### Goal of the exercise
Copy all lines below that use the word "sidebar".
========
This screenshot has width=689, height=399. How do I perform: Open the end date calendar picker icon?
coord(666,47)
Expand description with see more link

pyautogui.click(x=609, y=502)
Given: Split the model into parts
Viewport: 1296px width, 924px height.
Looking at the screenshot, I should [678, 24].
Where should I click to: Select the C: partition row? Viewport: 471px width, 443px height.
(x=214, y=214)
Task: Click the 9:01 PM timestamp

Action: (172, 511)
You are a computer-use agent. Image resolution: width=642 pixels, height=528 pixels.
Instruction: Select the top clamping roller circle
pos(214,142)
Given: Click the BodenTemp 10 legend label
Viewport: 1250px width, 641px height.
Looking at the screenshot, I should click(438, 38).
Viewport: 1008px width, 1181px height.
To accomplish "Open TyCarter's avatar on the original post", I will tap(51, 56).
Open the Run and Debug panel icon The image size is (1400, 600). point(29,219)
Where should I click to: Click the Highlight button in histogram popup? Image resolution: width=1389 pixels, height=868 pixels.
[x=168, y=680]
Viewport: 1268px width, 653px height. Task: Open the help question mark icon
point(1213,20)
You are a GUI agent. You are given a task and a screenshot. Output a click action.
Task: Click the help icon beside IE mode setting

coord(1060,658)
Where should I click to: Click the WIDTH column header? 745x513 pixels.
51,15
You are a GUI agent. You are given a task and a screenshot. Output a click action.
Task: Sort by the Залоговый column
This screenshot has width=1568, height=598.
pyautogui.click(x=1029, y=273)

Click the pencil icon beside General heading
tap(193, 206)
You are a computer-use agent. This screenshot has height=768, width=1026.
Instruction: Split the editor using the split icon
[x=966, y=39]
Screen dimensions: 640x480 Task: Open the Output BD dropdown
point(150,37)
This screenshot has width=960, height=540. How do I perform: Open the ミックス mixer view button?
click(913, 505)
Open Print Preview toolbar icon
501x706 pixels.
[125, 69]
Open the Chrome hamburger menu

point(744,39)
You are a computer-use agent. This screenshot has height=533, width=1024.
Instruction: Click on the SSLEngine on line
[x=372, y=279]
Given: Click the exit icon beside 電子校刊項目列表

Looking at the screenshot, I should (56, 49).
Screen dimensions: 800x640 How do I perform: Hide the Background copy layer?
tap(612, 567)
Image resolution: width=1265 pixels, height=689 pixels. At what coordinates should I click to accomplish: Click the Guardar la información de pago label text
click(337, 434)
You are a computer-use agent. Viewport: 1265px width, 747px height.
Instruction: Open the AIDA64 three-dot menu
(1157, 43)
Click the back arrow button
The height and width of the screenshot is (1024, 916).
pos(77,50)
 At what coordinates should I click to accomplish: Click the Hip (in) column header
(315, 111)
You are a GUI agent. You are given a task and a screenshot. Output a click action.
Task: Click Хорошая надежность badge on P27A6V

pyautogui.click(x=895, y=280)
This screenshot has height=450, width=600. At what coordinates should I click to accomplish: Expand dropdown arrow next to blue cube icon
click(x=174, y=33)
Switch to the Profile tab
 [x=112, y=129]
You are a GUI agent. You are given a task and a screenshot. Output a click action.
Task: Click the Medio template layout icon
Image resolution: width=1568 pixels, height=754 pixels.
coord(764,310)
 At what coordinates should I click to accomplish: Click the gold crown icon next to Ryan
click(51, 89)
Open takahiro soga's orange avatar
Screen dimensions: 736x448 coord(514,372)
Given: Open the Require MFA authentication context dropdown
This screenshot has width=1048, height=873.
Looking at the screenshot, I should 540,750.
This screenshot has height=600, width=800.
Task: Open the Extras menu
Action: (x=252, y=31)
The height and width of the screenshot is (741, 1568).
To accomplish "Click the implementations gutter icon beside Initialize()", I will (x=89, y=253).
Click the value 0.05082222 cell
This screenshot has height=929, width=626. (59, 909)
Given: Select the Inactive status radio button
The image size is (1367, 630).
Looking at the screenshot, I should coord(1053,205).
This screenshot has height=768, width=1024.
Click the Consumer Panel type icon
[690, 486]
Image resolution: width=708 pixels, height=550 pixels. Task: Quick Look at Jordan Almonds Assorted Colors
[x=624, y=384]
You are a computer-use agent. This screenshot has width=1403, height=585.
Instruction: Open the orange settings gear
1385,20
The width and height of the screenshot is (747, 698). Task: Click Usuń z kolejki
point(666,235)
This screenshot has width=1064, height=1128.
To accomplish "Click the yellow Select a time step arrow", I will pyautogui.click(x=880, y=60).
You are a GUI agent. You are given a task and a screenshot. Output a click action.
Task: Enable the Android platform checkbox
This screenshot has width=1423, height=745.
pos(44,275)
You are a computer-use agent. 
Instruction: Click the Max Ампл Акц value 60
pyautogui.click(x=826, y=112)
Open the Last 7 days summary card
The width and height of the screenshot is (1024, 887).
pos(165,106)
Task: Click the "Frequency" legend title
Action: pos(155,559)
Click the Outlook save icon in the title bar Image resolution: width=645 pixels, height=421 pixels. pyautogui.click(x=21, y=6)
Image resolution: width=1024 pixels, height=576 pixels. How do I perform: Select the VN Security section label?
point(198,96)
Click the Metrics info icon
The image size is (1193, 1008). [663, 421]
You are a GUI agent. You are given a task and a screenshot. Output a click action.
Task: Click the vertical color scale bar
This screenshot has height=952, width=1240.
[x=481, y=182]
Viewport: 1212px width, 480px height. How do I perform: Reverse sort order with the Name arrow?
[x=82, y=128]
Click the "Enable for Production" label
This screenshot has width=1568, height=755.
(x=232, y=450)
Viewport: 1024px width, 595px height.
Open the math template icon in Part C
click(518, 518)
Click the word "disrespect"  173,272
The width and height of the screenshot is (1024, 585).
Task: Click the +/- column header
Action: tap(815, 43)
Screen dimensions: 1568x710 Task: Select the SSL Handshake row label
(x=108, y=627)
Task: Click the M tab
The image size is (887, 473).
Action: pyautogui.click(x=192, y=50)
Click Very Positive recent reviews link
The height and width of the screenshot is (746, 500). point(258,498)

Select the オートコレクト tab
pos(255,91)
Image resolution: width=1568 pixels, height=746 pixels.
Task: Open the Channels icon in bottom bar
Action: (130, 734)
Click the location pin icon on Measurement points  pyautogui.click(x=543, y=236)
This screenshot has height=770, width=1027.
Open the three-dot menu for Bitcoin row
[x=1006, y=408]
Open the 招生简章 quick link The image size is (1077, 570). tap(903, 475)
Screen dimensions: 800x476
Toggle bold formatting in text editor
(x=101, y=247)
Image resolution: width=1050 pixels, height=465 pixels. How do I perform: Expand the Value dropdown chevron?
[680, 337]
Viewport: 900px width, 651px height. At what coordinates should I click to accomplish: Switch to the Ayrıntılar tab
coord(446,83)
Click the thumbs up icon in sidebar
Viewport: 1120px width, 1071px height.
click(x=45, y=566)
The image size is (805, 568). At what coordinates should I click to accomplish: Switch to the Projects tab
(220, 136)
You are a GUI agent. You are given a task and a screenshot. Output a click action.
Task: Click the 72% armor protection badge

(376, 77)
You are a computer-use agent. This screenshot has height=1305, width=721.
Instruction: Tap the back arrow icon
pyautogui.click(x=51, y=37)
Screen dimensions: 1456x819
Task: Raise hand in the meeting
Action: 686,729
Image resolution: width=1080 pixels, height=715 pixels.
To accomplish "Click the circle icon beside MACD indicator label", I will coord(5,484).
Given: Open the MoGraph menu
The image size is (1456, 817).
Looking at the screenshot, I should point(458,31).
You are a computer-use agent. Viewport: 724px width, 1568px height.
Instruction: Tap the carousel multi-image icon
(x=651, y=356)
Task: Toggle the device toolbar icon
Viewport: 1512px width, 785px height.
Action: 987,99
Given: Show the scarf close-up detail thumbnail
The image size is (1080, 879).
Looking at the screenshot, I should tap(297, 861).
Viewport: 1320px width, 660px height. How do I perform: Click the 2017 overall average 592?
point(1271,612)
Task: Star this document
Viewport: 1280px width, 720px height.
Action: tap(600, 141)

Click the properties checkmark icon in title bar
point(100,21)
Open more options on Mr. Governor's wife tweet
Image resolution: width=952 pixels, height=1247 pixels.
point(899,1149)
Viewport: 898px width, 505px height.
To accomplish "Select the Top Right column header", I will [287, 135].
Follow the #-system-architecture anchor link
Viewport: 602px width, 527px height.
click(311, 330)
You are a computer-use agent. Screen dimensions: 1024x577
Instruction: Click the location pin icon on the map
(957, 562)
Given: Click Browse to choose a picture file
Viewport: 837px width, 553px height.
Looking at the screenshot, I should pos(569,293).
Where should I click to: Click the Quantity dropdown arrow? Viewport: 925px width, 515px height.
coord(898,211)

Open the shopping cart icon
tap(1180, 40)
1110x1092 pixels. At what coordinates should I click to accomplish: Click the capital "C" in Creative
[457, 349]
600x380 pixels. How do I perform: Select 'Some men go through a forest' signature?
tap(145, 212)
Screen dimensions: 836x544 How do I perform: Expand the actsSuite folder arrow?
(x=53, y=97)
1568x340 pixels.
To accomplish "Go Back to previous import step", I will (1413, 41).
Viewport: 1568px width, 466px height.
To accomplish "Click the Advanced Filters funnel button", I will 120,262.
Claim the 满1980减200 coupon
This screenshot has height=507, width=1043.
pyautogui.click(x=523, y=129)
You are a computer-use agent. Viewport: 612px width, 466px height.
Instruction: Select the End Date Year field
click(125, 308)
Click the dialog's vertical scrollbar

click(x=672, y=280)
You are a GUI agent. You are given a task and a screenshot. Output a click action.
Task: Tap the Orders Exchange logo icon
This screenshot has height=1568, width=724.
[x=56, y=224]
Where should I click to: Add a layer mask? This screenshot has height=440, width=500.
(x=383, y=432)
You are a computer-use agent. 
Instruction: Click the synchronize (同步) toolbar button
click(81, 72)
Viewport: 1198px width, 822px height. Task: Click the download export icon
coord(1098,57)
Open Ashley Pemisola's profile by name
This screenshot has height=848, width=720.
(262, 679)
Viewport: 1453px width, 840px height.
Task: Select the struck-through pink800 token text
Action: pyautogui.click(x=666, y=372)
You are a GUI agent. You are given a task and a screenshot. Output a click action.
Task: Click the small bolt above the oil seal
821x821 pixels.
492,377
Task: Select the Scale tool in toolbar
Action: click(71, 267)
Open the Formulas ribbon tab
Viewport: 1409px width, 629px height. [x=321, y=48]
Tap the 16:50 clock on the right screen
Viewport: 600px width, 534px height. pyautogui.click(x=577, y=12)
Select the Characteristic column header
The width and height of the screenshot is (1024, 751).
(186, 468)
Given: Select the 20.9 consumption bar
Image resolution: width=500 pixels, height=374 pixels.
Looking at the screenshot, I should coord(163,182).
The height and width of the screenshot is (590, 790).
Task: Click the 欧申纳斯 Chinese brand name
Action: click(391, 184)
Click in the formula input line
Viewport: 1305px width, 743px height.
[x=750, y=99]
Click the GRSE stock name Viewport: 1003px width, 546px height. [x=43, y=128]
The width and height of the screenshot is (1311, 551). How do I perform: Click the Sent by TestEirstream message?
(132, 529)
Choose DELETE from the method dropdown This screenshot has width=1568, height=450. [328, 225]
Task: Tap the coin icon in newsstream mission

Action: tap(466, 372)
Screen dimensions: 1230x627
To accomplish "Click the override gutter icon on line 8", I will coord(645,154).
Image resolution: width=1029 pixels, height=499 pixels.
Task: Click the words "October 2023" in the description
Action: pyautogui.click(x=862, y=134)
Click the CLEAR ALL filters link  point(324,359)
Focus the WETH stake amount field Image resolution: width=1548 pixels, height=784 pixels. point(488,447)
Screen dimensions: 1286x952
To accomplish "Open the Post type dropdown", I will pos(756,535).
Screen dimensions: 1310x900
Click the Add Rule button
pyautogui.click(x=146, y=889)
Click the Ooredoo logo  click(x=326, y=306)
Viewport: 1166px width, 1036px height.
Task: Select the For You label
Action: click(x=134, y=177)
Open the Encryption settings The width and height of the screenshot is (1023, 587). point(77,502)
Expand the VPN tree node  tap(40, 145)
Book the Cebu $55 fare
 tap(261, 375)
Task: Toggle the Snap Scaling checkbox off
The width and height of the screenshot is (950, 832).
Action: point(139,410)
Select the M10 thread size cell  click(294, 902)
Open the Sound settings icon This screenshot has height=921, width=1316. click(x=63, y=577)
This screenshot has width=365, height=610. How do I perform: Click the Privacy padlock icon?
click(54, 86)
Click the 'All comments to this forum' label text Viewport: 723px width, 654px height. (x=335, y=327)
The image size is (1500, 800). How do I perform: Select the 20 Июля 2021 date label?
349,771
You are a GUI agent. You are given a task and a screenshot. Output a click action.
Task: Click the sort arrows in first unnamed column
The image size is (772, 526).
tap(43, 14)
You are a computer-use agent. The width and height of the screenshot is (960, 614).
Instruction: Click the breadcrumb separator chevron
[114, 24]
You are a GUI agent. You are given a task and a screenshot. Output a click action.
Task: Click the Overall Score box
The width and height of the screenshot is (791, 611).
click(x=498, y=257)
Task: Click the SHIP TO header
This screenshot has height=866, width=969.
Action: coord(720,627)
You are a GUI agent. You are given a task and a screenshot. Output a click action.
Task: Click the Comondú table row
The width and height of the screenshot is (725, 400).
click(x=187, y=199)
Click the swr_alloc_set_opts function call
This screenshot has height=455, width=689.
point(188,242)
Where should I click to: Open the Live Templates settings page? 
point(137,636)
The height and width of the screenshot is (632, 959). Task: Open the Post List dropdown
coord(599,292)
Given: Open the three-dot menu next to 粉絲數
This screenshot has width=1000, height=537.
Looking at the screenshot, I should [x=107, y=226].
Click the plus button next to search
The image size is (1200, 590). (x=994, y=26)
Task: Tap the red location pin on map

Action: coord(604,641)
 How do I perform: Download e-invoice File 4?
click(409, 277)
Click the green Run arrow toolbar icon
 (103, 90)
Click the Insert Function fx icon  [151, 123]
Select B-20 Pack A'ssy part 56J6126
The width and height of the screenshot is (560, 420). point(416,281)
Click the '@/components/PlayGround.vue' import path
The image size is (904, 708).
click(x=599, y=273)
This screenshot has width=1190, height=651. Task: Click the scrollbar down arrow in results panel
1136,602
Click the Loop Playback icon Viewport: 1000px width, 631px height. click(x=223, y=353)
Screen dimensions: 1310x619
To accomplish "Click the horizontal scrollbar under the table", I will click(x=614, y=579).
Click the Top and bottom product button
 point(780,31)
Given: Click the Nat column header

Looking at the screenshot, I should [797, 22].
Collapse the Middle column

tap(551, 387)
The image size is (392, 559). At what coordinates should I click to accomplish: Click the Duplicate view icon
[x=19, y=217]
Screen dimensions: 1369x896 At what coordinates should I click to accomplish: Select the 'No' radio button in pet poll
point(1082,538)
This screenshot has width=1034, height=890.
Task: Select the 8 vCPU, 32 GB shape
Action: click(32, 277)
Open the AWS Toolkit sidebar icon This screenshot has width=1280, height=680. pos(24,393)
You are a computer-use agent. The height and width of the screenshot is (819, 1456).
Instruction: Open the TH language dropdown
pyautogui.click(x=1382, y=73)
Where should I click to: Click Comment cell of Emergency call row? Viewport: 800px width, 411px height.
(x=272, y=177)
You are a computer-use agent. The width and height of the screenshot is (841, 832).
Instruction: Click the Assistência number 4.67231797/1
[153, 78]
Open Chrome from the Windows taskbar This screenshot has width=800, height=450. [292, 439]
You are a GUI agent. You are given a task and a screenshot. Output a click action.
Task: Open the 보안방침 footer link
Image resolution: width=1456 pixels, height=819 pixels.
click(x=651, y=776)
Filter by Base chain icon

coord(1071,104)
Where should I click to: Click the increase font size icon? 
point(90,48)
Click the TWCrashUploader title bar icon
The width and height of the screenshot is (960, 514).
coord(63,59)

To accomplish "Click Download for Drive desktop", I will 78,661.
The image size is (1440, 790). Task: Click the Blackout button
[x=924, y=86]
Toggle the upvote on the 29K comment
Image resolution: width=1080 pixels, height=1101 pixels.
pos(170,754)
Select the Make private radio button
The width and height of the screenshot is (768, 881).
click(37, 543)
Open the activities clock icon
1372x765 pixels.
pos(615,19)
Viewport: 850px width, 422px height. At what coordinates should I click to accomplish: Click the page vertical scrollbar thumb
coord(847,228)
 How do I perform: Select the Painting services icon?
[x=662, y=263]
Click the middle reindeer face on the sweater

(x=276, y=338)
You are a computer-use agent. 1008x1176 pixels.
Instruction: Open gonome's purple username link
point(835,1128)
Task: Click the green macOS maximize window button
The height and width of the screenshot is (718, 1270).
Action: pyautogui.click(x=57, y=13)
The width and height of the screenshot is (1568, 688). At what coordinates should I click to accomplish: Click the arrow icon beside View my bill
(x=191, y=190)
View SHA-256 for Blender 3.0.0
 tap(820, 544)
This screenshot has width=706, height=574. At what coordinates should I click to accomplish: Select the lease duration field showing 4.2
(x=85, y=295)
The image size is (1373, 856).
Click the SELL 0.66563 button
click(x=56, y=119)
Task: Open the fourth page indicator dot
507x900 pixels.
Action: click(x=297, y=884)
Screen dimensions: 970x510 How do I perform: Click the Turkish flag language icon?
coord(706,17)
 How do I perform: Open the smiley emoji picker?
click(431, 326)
========
### Written answer
Click the thumbs up icon in sidebar
Open the AWS Toolkit sidebar icon This screenshot has width=1280, height=680. pos(24,393)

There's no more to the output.